European stocks have been experiencing significant turbulence in recent weeks as investors grapple with the uncertainty surrounding the US elections and the potential impact of a Trump presidency on global markets. The STOXX Europe 600 index, which tracks large- and mid-cap stocks across 17 European countries, has
fallen by around 8%
since the beginning of October.
The ‘Trump effect’ has been a major concern for European stocks, especially in sectors
sensitive to trade
, such as automobiles and industrial goods. The Republican nominee’s promises to renegotiate or abandon free trade agreements, including NAFTA and the Trans-Pacific Partnership (TPP), have raised fears of retaliatory tariffs and increased uncertainty for European companies. The auto industry, in particular, is vulnerable given its heavy reliance on exports to the US market.
Despite these concerns
, some analysts argue that a Trump presidency may not be as damaging to European stocks as investors fear. They point out that the US accounts for only around 20% of Europe’s total exports, and that many European companies have already adapted to a more protectionist business environment following the global financial crisis.
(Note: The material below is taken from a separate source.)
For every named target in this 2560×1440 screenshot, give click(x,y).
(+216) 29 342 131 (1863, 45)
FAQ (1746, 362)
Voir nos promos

Furthermore, Trump’s plans for tax cuts and infrastructure spending could boost US economic growth, which would in turn benefit European exporters.
Investors are also keeping a close eye on developments
in the UK, where the outcome of the Brexit negotiations could have a significant impact on European stocks. A ‘hard’ Brexit, which involves the UK leaving the single market and customs union, would likely lead to increased trade barriers between the EU and the UK, potentially hurting European companies that rely on exports to the British market.